野茂英雄以来の衝撃?ニューヨーク・メッツから「超豪腕」現る

  • 福島良一●解説 analysis by Fukushima Yoshikazu
  • photo by AFLO

 ハービーの武器は、最速98マイル(時速約157キロ)のストレートと、切れ味抜群のスライダーです。昨シーズンは10試合に登板して3勝5敗・防御率2.73という成績でしたが、三振の山を築く豪腕ぶりに驚いた野球関係者は、新シーズンに大きな期待を寄せました。

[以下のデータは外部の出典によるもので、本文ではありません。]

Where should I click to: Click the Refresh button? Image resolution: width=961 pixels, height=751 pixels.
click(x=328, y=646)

 そして迎えた2013年。ハービーはまたも、周囲の度肝を抜く快投を見せてくれたのです。まず、メッツの本拠地シティフィールドで行なわれた開幕2戦目のサンディエゴ・パドレス戦に先発し、7イニング1安打無失点10奪三振。さらに、4月8日のフィラデルフィア・フィリーズ戦を7イニング3安打1失点、4月13日のミネソタ・ツインズ戦を8イニング2安打1失点と、3試合連続で相手を「7イニング以上・3安打以下」に抑えたのでした。その後、4月19日のワシントン・ナショナルズ戦も7イニング4安打1失点で開幕4連勝を達成。開幕から4連勝して合計10安打に抑えたのは、1900年以降の近代野球では初の出来事です。また、昨年終盤の先発登板から数えると、ナショナルズ戦まで「6先発連続1失点以下」という快挙を演じたのです。

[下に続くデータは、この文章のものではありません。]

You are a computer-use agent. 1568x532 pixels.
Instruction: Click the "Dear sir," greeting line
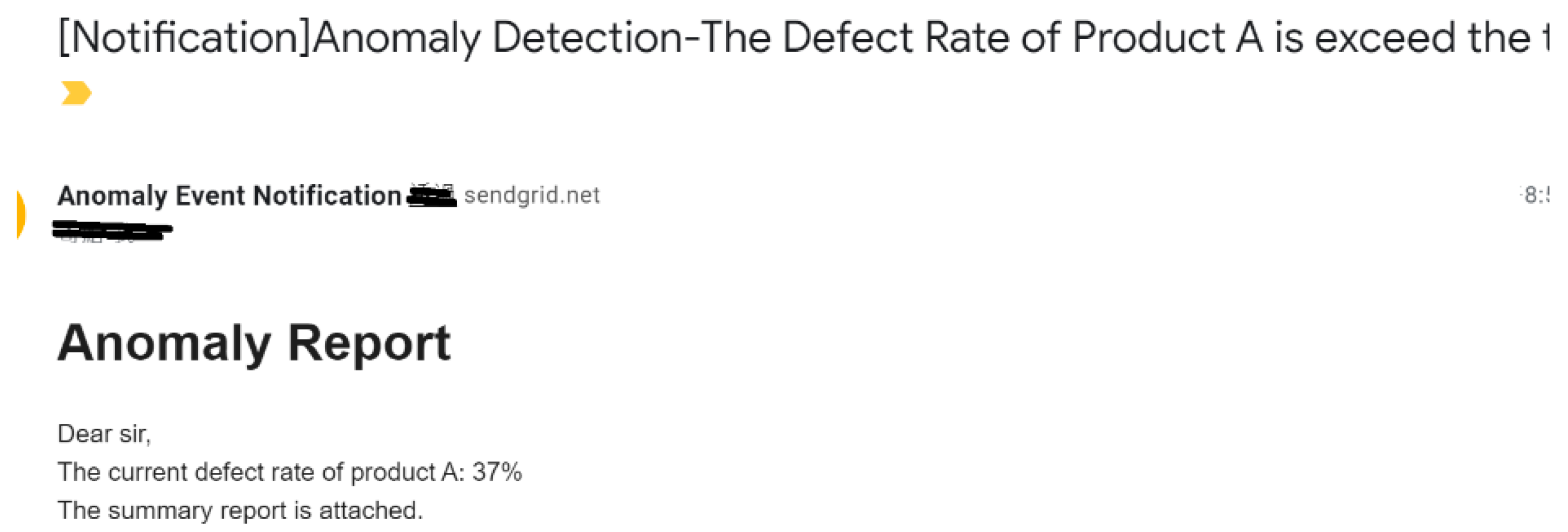pyautogui.click(x=104, y=434)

 4月のハービーの成績は4勝0敗。防御率1.56はナ・リーグ3位、46奪三振はリーグ4位タイ、そして被打率.156はリークトップという素晴らしい数字です。その結果、ハービーは4月のナ・リーグ月間最優秀投手に輝きました。しかもデビュー以来、16試合の先発で奪った合計116個の三振は、「ドクターK」ことドワイト・グッデン、そしてノーラン・ライアンに次ぐ球団史上3番目に多い奪三振数です。アメリカでは今、偉大なメッツの先輩グッデンや野茂英雄投手(当時ロサンゼルス・ドジャース)のデビュー時以来の衝撃だと騒がれています。

 もちろん、久々の大物出現に地元ニューヨークは大盛り上がりです。このままの調子でいけば、メッツ本拠地シティフィールドで行なわれる今年のオールスターゲームの先発登板も十分にあるでしょう。今後もどんな豪腕ぶりを披露してくれるのか、非常に楽しみなニューカマーです。